_WORK INSTRUCTION_. Among the records below, find each line that includes the string "agent" and copy it.

Stored records:
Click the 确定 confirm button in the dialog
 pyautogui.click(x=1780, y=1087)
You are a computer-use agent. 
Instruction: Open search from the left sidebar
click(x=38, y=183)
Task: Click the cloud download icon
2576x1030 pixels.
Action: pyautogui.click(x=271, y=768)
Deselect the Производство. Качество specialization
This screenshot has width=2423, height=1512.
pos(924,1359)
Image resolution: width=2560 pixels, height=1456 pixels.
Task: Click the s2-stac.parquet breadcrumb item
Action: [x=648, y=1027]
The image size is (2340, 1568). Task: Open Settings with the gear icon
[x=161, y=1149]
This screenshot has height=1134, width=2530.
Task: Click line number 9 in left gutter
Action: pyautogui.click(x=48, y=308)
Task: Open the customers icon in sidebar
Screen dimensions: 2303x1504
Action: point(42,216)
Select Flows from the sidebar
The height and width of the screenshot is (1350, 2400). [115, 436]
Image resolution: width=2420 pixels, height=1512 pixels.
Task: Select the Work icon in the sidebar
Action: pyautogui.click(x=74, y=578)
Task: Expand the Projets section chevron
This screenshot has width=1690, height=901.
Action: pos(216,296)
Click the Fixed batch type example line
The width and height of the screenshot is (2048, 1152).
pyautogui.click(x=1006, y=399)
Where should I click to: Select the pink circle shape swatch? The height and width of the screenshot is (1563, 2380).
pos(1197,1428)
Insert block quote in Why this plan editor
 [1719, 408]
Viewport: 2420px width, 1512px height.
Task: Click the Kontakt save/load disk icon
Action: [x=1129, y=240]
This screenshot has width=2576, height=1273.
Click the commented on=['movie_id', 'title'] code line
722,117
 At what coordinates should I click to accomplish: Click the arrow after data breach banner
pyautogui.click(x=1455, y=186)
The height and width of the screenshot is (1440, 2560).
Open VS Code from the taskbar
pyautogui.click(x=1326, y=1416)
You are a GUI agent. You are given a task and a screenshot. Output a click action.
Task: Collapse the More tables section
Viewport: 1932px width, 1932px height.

_EXERCISE RESULT_.
You are a computer-use agent. 
You are a GUI agent. You are given a task and a screenshot. Output a click action.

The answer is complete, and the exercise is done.